The ECJ observed that:

  1. Article 15(h) of the Rome II Regulation provides that the law applicable to a non-contractual obligation under that regulation is to govern, in particular, the rules of prescription and limitation. No other provision of EU law establishes specific requirements with regard to the limitation period for such actions.
  2. However, Article 16 of the Rome II Regulation authorises the application of the provisions of the law of the forum in a situation where they are mandatory irrespective of the law otherwise applicable to the non-contractual obligation.
  3. Although the concept of 'overriding mandatory provisions' was not defined in the Rome II Regulation, Article 9(1) of the Rome I Regulation defined such provisions as those where the respect for which is regarded as crucial by a State for safeguarding its public interests, such as its political, social or economic organisation, to such an extent that they are applicable to any situation falling within their scope, irrespective of the law otherwise applicable to the contract under that regulation: (see e.g. Michael McParland "The Rome I Regulation on the Law Applicable to Contractual Obligations" (OUP 2015) (Chapter 15, paragraphs 15.02-15.91).
  4. The requirement for consistency in the application of the Rome I and Rome II Regulations supports the harmonisation, wherever possible of the interpretation of the concepts used by those two regulations which are, in functional terms identical. This was so, even if different terminology was used in the different language versions.
  5. As had been pointed out in relation to the Rome Convention (1980), the Court had declared such rules must be interpreted strictly. In that context, it was for the national court in the course of its assessment of whether the national law which it proposes to substitute for that expressly chosen by the parties to the contract is a 'mandatory rule', to take account not only of the exact terms of that law, but also of its general structure and of all the circumstances in which that law was adopted in order to determine whether it is mandatory in nature in so far as it appears that the legislature adopted it in order to protect an interest judged to be essential by the Member State concerned
  6. By analogy, the ECJ considered that it must be held that, with regard to the possible identification of an 'overriding mandatory provision' within the meaning of Article 16 of the Rome II Regulation, a national court must find, on the basis of a detailed analysis of the wording, general scheme, objectives and the context in which that provision was adopted, that it is of such importance in the national legal order that it justifies a departure from the applicable law, designated pursuant to Article 4 of that regulation.

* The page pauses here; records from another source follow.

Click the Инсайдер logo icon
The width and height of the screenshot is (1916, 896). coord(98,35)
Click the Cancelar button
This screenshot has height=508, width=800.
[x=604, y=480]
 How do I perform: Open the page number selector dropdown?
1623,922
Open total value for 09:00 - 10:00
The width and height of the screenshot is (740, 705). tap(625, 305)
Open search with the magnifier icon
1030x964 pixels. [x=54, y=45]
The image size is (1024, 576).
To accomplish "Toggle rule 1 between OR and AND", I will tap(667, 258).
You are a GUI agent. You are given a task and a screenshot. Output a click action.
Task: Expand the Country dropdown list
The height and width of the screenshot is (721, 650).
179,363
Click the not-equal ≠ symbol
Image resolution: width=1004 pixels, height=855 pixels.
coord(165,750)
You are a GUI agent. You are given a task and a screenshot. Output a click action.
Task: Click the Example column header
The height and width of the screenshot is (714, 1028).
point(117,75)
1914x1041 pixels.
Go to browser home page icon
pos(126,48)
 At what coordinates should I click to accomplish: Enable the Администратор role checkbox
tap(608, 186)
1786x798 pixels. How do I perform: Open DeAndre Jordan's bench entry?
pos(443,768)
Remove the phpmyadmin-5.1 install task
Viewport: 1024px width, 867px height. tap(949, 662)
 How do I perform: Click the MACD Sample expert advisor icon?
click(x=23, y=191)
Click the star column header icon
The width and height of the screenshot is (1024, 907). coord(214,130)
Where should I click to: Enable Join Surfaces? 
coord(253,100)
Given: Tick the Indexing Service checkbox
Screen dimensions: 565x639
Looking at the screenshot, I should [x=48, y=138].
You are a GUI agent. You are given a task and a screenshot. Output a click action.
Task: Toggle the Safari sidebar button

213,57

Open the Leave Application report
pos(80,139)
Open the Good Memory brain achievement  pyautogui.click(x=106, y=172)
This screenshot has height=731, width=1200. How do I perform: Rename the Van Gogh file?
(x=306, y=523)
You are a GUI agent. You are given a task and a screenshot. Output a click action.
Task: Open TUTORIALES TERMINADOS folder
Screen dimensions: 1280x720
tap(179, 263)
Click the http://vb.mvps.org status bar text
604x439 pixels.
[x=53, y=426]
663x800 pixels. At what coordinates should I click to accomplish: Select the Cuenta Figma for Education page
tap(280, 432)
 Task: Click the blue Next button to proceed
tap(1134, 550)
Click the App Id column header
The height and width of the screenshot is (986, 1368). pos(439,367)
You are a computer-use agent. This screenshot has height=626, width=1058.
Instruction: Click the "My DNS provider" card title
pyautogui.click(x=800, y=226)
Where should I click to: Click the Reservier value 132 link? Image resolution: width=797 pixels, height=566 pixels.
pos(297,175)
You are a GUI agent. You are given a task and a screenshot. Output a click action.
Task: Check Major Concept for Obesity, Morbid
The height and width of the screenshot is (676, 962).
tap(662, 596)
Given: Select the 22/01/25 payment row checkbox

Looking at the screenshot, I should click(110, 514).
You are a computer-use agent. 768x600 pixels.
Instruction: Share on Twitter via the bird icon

  7. In those circumstances, as the European Commission had pointed out, the application to an action seeking compensation for damage resulting from an accident of a limitation period other than that laid down in the law designated as applicable would require:
"…the identification of particularly important reasons, such as a manifest infringement of the right to an effective remedy and to effective judicial protection arising from the application of the law designated as applicable pursuant to Article 4 of the Rome II Regulation".
  1. Accordingly, the ECJ concluded the concept of an overriding mandatory provision for the purposes of Article 16 of the Rome II Regulation:
"must be interpreted as meaning that a national provision, such as that at issue in the main proceedings, which provides that the limitation period for actions seeking compensation for damage resulting from an accident is three years, cannot be considered to be an overriding mandatory provision, within the meaning of that article, unless the court hearing the case finds, on the basis of a detailed analysis of the wording, general scheme, objectives and the context in which that provision was adopted, that it is of such importance in the national legal order that it justifies a departure from the law applicable, designated pursuant to Article 4 of that regulation".